Tout traducteur ou toute traductrice qui travaille avec le français a sûrement rencontré cette célèbre tournure de Proust, lorsqu’il définit, dans Le Temps retrouvé, la vocation de l’écrivain, de celui qui s’occupe du « seul vrai livre ». Pour le chantre du temps perdu, « Le devoir et la tâche d’un écrivain sont ceux d’un traducteur ». Belle phrase, et pourtant la déclaration du grand Marcel contient une sorte de paradoxe pour notre métier. Car on ne peut pas inverser les éléments de la formule ; le devoir et la tâche d’un traducteur ne sont pas ceux d’un écrivain.

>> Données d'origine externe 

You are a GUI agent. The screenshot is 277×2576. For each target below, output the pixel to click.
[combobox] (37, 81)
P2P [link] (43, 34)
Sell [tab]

Non, pour coller plus à la réalité du métier, il faudrait écrire plutôt que le devoir et la tâche d’un traducteur sont principalement ceux d’un bon lecteur. L’idée de cette refonte m’est venue après avoir écouté Ben Kingsley parler de sa profession à la radio. La personne qui interrogeait l’acteur britannique cherchait à découvrir le secret (magie ? manie ? mélancolie congénitale ?) qui lui permet de se couler avec tant de vraisemblance dans des rôles si différents. En toute modestie, Sir Ben a répondu que quatre-vingt-dix pour cent de son travail est de bien savoir son texte.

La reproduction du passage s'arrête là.